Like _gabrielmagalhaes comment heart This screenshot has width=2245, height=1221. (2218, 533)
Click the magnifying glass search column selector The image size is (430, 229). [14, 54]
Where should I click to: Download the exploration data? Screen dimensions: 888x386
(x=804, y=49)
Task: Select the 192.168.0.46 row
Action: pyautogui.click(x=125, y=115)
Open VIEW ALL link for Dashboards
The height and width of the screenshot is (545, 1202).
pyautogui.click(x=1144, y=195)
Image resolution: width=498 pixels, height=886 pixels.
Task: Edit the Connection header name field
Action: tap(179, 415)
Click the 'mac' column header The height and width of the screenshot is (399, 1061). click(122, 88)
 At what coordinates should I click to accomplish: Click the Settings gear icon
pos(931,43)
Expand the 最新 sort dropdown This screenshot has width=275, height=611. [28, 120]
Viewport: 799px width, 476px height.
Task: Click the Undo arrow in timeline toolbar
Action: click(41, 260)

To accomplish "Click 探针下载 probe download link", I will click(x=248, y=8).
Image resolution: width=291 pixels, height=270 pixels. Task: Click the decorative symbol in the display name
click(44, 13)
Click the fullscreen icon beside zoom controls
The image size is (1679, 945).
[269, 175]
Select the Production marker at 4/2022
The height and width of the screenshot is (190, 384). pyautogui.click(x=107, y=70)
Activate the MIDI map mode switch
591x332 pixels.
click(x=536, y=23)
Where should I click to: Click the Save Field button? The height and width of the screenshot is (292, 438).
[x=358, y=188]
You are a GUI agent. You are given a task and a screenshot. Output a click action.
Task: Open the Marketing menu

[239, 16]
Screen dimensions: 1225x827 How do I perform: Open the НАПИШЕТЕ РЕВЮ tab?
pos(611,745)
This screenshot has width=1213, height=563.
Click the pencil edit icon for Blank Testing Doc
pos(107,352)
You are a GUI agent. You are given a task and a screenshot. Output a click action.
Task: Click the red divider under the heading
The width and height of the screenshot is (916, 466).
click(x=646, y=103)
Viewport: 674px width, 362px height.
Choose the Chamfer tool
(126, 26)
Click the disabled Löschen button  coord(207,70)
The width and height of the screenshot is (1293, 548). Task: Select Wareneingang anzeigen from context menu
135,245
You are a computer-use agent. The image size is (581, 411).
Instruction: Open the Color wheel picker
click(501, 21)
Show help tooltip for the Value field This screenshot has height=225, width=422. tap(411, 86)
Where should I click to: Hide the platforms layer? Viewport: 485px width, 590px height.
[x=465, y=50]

# # #

• **What to produce**:
Reproduce every item above word for word, with each line unchanged and in its original order.

• **Output for this task**:
Like _gabrielmagalhaes comment heart This screenshot has width=2245, height=1221. (2218, 533)
Click the magnifying glass search column selector The image size is (430, 229). [14, 54]
Where should I click to: Download the exploration data? Screen dimensions: 888x386
(x=804, y=49)
Task: Select the 192.168.0.46 row
Action: pyautogui.click(x=125, y=115)
Open VIEW ALL link for Dashboards
The height and width of the screenshot is (545, 1202).
pyautogui.click(x=1144, y=195)
Image resolution: width=498 pixels, height=886 pixels.
Task: Edit the Connection header name field
Action: tap(179, 415)
Click the 'mac' column header The height and width of the screenshot is (399, 1061). click(122, 88)
 At what coordinates should I click to accomplish: Click the Settings gear icon
pos(931,43)
Expand the 最新 sort dropdown This screenshot has width=275, height=611. [28, 120]
Viewport: 799px width, 476px height.
Task: Click the Undo arrow in timeline toolbar
Action: click(41, 260)

To accomplish "Click 探针下载 probe download link", I will click(x=248, y=8).
Image resolution: width=291 pixels, height=270 pixels. Task: Click the decorative symbol in the display name
click(44, 13)
Click the fullscreen icon beside zoom controls
The image size is (1679, 945).
[269, 175]
Select the Production marker at 4/2022
The height and width of the screenshot is (190, 384). pyautogui.click(x=107, y=70)
Activate the MIDI map mode switch
591x332 pixels.
click(x=536, y=23)
Where should I click to: Click the Save Field button? The height and width of the screenshot is (292, 438).
[x=358, y=188]
You are a GUI agent. You are given a task and a screenshot. Output a click action.
Task: Open the Marketing menu

[239, 16]
Screen dimensions: 1225x827 How do I perform: Open the НАПИШЕТЕ РЕВЮ tab?
pos(611,745)
This screenshot has width=1213, height=563.
Click the pencil edit icon for Blank Testing Doc
pos(107,352)
You are a GUI agent. You are given a task and a screenshot. Output a click action.
Task: Click the red divider under the heading
The width and height of the screenshot is (916, 466).
click(x=646, y=103)
Viewport: 674px width, 362px height.
Choose the Chamfer tool
(126, 26)
Click the disabled Löschen button  coord(207,70)
The width and height of the screenshot is (1293, 548). Task: Select Wareneingang anzeigen from context menu
135,245
You are a computer-use agent. The image size is (581, 411).
Instruction: Open the Color wheel picker
click(501, 21)
Show help tooltip for the Value field This screenshot has height=225, width=422. tap(411, 86)
Where should I click to: Hide the platforms layer? Viewport: 485px width, 590px height.
[x=465, y=50]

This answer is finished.